--- What to work on ---
Write the entries below out again exactly; any picture in them stays out.

(Data extracts Opens)

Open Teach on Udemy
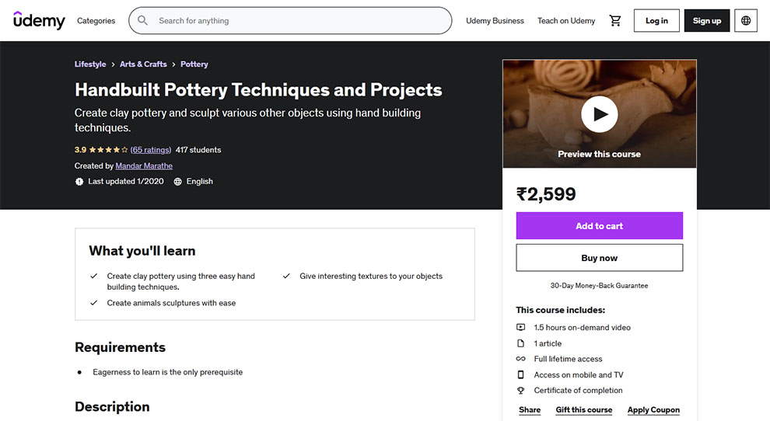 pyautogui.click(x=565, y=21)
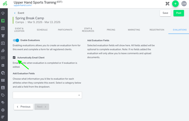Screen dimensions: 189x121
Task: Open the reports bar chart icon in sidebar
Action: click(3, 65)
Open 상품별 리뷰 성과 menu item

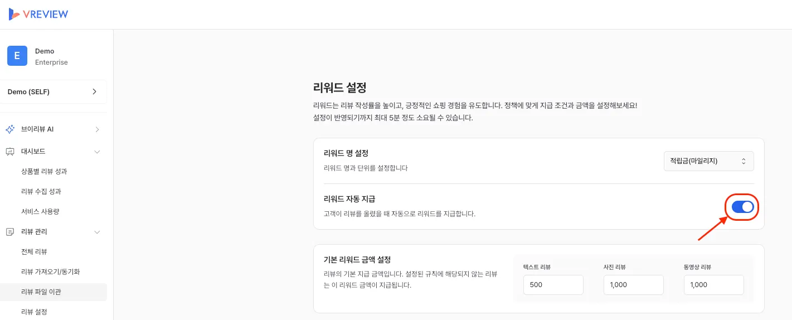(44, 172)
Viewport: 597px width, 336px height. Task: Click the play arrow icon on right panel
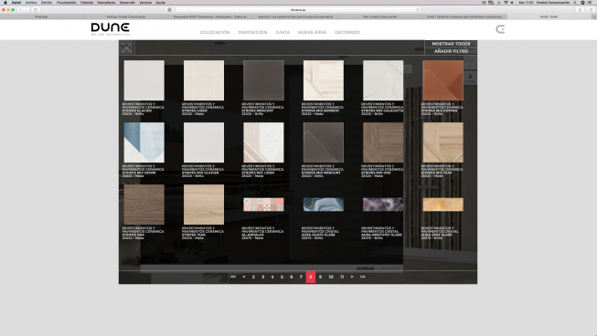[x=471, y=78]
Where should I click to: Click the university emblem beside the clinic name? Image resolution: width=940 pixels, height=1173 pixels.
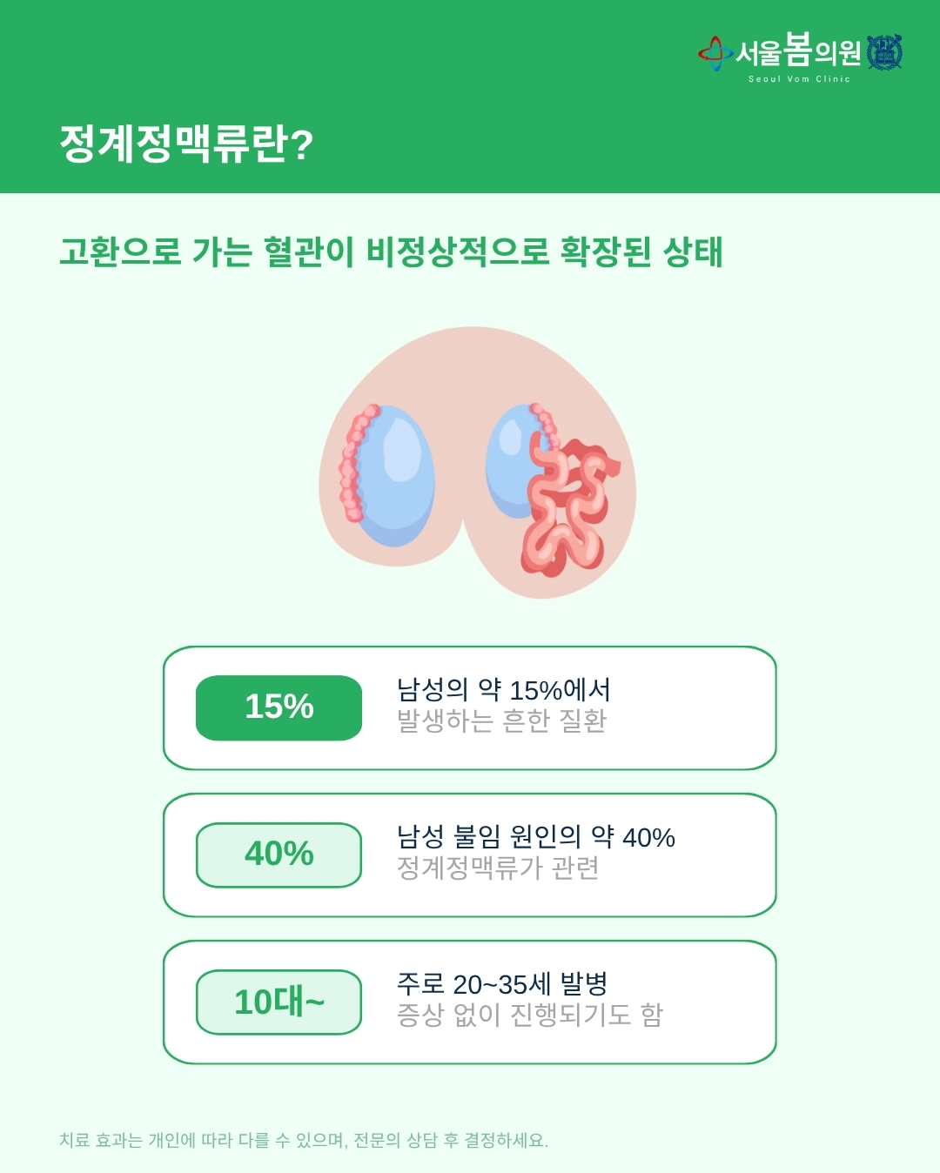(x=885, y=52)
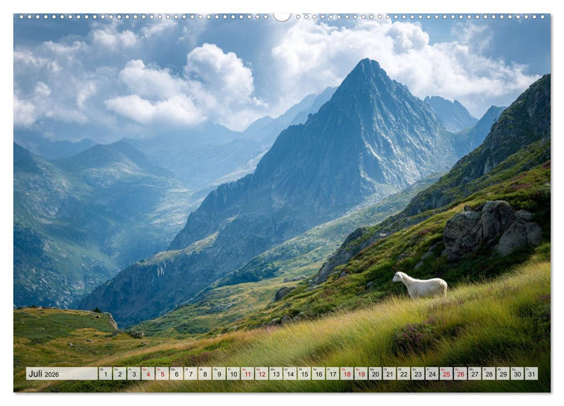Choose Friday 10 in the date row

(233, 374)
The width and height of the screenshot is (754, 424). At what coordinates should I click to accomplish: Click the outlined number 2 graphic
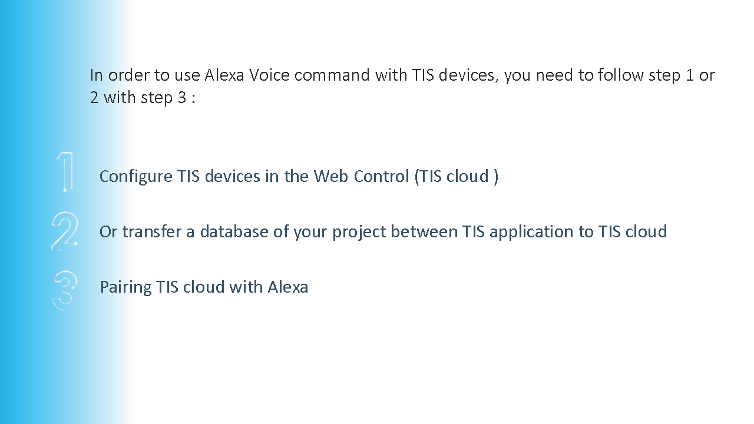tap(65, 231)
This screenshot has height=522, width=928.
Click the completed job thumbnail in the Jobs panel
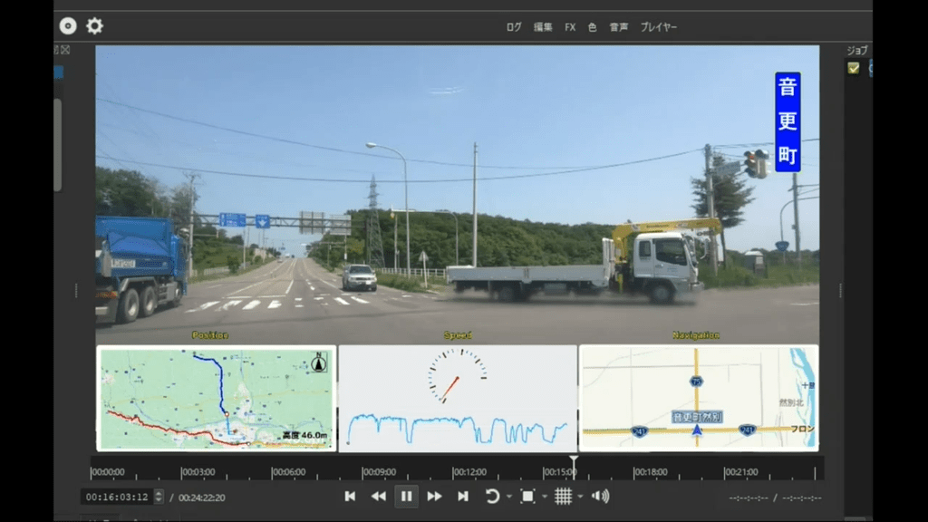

(Data extracts Closes)

--- Result for this exercise ---
Open Teach on Udemy
 pyautogui.click(x=565, y=21)
Screen dimensions: 189x121
Task: Open the reports bar chart icon in sidebar
Action: click(3, 65)
Open 상품별 리뷰 성과 menu item

(44, 172)
Viewport: 597px width, 336px height. Task: Click the play arrow icon on right panel
[x=471, y=78]
Where should I click to: Click the university emblem beside the clinic name? Image resolution: width=940 pixels, height=1173 pixels.
(x=885, y=52)
Choose Friday 10 in the date row

(233, 374)
The width and height of the screenshot is (754, 424). At what coordinates should I click to accomplish: Click the outlined number 2 graphic
tap(65, 231)
This screenshot has height=522, width=928.
Click the completed job thumbnail in the Jobs panel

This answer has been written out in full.